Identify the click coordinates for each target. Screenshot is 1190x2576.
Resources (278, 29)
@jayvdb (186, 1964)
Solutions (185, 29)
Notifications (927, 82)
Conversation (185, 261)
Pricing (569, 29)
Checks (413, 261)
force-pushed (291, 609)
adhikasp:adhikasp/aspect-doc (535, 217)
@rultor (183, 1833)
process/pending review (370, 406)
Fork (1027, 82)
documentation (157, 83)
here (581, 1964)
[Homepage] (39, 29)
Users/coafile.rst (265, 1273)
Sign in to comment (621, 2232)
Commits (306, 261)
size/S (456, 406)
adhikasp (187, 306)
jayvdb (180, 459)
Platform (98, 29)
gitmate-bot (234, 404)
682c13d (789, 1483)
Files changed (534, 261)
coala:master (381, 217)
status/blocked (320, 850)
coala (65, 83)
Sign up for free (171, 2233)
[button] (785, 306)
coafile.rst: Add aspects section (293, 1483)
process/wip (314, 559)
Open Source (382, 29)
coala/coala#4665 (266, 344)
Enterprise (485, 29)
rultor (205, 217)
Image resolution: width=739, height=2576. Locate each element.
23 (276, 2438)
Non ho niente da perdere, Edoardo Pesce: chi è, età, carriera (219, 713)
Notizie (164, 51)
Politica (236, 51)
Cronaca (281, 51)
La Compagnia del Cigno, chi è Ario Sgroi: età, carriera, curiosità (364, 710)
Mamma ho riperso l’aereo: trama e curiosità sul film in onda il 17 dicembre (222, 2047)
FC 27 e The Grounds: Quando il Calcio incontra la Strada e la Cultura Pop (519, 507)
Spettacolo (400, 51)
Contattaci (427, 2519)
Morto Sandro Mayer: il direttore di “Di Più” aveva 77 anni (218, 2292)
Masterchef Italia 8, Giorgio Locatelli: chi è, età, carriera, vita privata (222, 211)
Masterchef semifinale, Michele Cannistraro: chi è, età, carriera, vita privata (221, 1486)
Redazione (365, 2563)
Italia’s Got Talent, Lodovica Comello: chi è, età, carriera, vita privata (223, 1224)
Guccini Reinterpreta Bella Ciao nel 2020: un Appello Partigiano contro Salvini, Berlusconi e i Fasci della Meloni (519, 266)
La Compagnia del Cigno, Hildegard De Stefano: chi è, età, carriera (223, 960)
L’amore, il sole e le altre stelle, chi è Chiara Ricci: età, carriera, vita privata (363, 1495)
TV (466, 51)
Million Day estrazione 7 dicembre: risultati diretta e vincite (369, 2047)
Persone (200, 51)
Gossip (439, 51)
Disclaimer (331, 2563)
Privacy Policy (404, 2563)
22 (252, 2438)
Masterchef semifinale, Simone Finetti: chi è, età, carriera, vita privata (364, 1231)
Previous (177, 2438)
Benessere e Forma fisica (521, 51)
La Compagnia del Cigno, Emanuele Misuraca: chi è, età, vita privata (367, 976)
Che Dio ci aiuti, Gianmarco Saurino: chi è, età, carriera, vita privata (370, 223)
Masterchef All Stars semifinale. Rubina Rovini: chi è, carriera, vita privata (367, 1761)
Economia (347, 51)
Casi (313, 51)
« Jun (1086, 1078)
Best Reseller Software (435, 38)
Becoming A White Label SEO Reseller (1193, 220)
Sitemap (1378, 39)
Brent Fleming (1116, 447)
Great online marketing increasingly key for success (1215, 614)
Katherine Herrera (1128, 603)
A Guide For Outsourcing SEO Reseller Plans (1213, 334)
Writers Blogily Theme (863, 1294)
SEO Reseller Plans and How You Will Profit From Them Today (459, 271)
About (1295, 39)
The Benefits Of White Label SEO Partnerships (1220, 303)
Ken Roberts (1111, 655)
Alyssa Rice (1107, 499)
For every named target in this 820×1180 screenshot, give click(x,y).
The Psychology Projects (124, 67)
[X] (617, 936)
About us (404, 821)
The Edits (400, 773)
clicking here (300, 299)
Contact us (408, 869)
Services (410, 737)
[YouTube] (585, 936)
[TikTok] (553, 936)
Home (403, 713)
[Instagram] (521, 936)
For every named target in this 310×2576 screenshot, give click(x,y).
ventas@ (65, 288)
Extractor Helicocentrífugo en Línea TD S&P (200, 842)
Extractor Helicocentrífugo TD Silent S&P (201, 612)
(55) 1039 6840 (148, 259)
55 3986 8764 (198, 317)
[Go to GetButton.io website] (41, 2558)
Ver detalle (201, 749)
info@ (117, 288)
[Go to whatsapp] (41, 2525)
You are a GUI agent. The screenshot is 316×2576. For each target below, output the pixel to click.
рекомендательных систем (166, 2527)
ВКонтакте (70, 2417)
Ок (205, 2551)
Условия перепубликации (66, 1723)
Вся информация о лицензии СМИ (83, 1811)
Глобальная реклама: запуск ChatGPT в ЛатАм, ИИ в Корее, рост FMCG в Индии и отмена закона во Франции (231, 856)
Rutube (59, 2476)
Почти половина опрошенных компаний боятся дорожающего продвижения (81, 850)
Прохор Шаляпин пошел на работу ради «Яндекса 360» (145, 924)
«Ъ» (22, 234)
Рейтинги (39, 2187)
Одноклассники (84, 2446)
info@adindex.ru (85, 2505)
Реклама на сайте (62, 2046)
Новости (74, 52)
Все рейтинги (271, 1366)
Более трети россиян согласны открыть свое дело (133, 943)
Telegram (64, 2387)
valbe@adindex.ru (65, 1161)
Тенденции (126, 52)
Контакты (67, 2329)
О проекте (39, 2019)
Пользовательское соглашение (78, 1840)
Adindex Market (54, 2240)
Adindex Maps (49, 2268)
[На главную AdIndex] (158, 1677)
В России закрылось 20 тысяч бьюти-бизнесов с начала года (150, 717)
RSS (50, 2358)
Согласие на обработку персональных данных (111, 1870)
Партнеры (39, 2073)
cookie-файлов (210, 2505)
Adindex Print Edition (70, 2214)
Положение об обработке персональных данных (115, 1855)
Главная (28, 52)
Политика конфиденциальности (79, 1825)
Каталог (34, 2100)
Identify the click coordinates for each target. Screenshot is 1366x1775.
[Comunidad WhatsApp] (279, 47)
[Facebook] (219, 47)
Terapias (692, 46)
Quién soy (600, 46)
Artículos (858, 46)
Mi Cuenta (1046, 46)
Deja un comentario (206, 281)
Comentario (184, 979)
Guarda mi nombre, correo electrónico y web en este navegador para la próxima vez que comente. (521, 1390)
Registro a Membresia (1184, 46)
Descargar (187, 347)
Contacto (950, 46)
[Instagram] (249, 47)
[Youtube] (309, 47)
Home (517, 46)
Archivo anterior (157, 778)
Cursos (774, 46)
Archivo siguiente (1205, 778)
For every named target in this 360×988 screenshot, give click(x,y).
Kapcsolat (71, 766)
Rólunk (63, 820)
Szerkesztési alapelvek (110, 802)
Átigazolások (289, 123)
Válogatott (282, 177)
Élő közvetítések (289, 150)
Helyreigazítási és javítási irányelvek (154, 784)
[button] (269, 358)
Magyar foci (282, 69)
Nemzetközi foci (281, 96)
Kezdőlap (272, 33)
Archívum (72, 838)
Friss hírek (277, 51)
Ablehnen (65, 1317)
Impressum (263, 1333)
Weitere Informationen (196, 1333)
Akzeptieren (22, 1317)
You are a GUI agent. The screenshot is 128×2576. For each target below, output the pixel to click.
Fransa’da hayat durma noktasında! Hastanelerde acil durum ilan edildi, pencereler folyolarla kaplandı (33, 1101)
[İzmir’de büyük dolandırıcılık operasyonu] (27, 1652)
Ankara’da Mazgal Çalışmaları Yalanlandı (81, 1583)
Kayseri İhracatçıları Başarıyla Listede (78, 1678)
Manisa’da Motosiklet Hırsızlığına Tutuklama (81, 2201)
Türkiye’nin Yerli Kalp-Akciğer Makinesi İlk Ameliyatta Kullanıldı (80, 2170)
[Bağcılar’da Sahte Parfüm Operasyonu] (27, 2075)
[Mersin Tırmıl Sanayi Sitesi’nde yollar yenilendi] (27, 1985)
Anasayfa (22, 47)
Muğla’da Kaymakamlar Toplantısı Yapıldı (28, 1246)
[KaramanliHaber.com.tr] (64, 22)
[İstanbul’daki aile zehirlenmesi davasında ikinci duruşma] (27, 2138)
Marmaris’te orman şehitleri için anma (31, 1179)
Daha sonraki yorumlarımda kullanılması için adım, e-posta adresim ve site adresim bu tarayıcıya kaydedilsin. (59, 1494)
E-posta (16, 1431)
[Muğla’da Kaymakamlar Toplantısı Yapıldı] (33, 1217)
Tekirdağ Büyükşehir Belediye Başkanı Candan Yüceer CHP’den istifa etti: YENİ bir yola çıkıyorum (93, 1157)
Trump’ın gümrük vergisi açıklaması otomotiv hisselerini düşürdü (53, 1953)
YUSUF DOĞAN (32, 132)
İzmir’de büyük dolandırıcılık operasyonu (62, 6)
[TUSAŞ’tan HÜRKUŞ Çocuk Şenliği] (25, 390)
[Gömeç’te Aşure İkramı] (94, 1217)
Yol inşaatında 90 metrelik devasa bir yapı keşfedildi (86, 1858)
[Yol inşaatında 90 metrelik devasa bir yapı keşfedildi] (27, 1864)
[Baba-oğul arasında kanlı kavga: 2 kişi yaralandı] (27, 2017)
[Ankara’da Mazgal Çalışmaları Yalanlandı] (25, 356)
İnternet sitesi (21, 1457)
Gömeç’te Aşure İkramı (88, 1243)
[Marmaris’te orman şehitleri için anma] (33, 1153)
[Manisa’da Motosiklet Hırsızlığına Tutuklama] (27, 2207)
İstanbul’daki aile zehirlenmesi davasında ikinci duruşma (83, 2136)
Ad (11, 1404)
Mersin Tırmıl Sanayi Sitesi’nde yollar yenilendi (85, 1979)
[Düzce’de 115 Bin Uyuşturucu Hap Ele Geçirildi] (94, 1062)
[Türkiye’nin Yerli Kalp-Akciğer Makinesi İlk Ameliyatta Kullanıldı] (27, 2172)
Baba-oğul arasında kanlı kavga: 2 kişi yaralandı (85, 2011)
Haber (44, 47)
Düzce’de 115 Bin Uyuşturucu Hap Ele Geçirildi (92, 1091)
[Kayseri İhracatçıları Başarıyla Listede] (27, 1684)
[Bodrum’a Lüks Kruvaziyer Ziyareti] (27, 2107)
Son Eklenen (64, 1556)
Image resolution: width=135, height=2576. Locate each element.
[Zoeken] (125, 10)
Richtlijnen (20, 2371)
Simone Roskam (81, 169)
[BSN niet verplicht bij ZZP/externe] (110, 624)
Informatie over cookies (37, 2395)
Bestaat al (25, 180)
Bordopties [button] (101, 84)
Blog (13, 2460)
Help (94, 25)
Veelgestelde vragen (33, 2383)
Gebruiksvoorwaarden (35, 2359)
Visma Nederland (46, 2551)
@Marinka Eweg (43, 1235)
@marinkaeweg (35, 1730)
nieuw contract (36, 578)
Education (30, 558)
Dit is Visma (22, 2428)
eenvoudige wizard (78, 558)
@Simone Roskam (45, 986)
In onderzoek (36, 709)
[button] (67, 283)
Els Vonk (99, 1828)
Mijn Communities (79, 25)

## [Work task]
Quote the listing above, but only from the line that shows "gitmate-bot (234, 404)" through the line that shows "Disclaimer (331, 2563)".

## [Result of this exercise]
gitmate-bot (234, 404)
682c13d (789, 1483)
Files changed (534, 261)
coala:master (381, 217)
status/blocked (320, 850)
coala (65, 83)
Sign up for free (171, 2233)
[button] (785, 306)
coafile.rst: Add aspects section (293, 1483)
process/wip (314, 559)
Open Source (382, 29)
coala/coala#4665 (266, 344)
Enterprise (485, 29)
rultor (205, 217)
Image resolution: width=739, height=2576. Locate each element.
23 (276, 2438)
Non ho niente da perdere, Edoardo Pesce: chi è, età, carriera (219, 713)
Notizie (164, 51)
Politica (236, 51)
Cronaca (281, 51)
La Compagnia del Cigno, chi è Ario Sgroi: età, carriera, curiosità (364, 710)
Mamma ho riperso l’aereo: trama e curiosità sul film in onda il 17 dicembre (222, 2047)
FC 27 e The Grounds: Quando il Calcio incontra la Strada e la Cultura Pop (519, 507)
Spettacolo (400, 51)
Contattaci (427, 2519)
Morto Sandro Mayer: il direttore di “Di Più” aveva 77 anni (218, 2292)
Masterchef Italia 8, Giorgio Locatelli: chi è, età, carriera, vita privata (222, 211)
Masterchef semifinale, Michele Cannistraro: chi è, età, carriera, vita privata (221, 1486)
Redazione (365, 2563)
Italia’s Got Talent, Lodovica Comello: chi è, età, carriera, vita privata (223, 1224)
Guccini Reinterpreta Bella Ciao nel 2020: un Appello Partigiano contro Salvini, Berlusconi e i Fasci della Meloni (519, 266)
La Compagnia del Cigno, Hildegard De Stefano: chi è, età, carriera (223, 960)
L’amore, il sole e le altre stelle, chi è Chiara Ricci: età, carriera, vita privata (363, 1495)
TV (466, 51)
Million Day estrazione 7 dicembre: risultati diretta e vincite (369, 2047)
Persone (200, 51)
Gossip (439, 51)
Disclaimer (331, 2563)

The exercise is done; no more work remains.